# REQUIRED ACTION
Among the entries below, find the lines holding "computer" and copy them.

# GIVEN DATA
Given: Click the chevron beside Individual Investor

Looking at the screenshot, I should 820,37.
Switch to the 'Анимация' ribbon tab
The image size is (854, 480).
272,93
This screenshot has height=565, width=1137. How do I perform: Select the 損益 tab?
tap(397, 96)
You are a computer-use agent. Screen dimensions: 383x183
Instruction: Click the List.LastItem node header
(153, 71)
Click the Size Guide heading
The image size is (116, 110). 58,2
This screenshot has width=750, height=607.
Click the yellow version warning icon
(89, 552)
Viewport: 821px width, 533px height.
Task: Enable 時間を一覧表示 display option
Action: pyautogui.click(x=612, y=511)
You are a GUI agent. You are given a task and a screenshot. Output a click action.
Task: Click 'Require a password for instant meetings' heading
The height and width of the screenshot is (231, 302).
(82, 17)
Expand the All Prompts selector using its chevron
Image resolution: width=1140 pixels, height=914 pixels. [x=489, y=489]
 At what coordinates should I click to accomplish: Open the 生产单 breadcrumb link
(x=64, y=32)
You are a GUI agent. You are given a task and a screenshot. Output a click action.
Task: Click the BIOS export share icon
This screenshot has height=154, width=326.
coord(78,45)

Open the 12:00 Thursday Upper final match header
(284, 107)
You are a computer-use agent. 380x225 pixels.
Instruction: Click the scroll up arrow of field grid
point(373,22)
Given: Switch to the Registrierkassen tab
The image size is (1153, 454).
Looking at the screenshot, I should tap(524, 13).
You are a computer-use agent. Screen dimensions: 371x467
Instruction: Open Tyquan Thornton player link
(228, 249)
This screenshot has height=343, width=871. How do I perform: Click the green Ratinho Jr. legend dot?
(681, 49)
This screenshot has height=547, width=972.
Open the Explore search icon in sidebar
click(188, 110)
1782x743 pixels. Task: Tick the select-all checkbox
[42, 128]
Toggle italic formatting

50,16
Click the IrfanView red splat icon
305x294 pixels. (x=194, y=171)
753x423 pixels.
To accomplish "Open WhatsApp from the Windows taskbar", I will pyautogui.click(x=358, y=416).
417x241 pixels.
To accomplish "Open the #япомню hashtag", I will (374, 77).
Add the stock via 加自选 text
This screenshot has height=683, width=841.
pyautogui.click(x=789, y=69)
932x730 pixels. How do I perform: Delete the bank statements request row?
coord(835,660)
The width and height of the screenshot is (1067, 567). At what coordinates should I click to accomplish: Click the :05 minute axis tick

# ANSWER TO THIS TASK
You are a computer-use agent. Screen dimensions: 383x183
You are a computer-use agent. 380x225 pixels.
You are a computer-use agent. Screen dimensions: 371x467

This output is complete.